Cost-effectiveness Analysis and Conditional Response to the Effect of Active Postural Devices in Postural Obstructive Sleep Apnea. Pávlov Project.
Overview
- Phase
- N/A
- Intervention
- Not specified
- Conditions
- Obstructive Sleep Apnea of Adult
- Sponsor
- Hospital Universitario Ramon y Cajal
- Enrollment
- 154
- Locations
- 1
- Primary Endpoint
- Effectiveness of a positional device (PD) (NightBalance, Philips) compared to continuous positive airway pressure (CPAP) in the treatment of OSA assessed by the intergroup differences in apnea hypopnea index (AHI) measured by respiratory polygraphy (RP)
- Status
- Not Yet Recruiting
- Last Updated
- 3 years ago
Overview
Brief Summary
The objectives of this study are:
- To assess the effectiveness and cost-effectiveness of a vibrating positional device (NightBalance, Philips) in the treatment of positional obstructive sleep apnea compared to conventional CPAP treatment.

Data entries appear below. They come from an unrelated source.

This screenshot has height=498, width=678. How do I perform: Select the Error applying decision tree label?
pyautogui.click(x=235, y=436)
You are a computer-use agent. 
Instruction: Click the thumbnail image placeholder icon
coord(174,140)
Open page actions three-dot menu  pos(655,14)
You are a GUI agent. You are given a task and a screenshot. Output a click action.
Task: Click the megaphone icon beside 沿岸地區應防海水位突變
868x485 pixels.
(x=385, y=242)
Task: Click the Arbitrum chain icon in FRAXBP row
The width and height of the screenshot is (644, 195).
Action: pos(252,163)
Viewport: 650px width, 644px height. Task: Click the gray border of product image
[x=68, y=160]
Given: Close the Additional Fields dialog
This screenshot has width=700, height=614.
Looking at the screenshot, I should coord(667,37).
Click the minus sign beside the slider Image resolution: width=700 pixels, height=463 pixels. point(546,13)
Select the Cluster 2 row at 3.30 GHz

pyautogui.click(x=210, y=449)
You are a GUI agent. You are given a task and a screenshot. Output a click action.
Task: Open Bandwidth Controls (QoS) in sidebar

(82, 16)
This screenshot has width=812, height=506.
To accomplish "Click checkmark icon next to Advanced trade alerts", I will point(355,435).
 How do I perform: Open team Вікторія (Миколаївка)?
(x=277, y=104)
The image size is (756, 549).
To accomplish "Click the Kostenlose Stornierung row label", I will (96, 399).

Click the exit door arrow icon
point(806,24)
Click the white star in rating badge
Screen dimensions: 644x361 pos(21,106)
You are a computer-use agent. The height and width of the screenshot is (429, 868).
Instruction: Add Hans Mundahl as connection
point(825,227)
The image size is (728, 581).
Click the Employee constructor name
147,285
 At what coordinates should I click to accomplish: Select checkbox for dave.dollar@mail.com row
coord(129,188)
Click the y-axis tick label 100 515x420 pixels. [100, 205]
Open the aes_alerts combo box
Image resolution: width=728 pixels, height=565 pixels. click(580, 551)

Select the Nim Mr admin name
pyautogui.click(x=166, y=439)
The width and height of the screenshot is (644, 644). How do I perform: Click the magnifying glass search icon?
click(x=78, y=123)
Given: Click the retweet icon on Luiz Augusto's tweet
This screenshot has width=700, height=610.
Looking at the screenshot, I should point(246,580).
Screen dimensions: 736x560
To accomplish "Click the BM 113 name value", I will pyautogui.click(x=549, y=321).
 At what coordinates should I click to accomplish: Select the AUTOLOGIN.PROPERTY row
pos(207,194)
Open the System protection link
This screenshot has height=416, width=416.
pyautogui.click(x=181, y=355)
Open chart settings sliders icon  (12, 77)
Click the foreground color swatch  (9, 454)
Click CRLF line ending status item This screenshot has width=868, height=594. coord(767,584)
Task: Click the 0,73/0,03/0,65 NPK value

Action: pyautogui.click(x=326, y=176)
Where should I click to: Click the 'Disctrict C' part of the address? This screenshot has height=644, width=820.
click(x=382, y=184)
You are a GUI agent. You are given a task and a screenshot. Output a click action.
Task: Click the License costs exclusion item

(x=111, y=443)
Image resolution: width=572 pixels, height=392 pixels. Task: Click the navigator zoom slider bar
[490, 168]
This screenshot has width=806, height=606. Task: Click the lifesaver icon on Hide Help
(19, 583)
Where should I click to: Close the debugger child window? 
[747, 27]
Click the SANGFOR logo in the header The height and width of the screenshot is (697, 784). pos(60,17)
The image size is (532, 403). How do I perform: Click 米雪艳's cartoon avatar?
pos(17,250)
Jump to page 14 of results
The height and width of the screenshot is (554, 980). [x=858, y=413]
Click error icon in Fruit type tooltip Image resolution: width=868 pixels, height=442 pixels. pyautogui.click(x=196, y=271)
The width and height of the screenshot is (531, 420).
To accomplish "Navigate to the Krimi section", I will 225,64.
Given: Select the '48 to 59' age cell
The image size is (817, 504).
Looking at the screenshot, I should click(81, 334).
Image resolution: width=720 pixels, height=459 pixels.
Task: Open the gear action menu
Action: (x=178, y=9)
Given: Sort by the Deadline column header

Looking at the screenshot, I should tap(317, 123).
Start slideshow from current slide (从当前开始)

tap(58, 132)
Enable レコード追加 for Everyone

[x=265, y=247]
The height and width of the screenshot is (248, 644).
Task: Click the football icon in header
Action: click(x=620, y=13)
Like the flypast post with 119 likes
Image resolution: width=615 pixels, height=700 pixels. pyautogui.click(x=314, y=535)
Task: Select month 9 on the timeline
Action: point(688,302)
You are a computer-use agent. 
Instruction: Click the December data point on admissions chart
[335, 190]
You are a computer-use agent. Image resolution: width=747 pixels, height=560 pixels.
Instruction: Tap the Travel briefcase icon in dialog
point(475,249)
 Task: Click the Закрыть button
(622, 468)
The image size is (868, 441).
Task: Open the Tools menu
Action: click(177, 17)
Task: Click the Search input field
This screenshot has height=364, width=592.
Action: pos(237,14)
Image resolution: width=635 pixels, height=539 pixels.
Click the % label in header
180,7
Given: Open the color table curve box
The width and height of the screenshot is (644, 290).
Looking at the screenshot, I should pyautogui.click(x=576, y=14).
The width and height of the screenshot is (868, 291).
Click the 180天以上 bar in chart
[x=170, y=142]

- To investigate whether a positional device (NightBalance, Philips) avoids supine position after a period of use of the device without actively using the device for a subsequent period of time.
Detailed Description
Non-inferiority clinical trial open to patients and investigators, multicenter, randomized and controlled to treatment with positional device (PD) and CPAP to evaluate the effectiveness of treatment of positional obstructive sleep apnea with a PD (NightBalance, Philips) compared to CPAP after 6 months of continuous treatment (first phase) and the permanence of such efficacy after subsequent discontinuation of treatment (second phase). An initial respiratory polygraphy will be performed in all patients and the sleep study will be repeated at 6 months with PD and CPAP. After its withdrawal, in those patients who respond, the respiratory polygraphy will be repeated at one week and one month.
Investigators
Irene Cano-Pumarega
Sleep Unit Coordinator, Principal Investigator, Clinical Professor
Hospital Universitario Ramon y Cajal
Eligibility Criteria
Inclusion Criteria
- •Patients over 18 years of age.
- •Signed informed consent.
- •Diagnosis of POSA by respiratory polygraphy with the following criteria:
- •AHI ≥ 15/h or AHI ≥ 10/h and AHI \<15/h with an Epworth \>10
- •AHI ns \<10/h (\<5/h in mild OSA).
- •AHI is at least twice the AHI in ns
- •Time in supine \>20%.
- •Valid recording time\>4h
Exclusion Criteria
- •Treatment of OSA with CPAP or DAM in the previous month or treatment with surgery for OSA at any time.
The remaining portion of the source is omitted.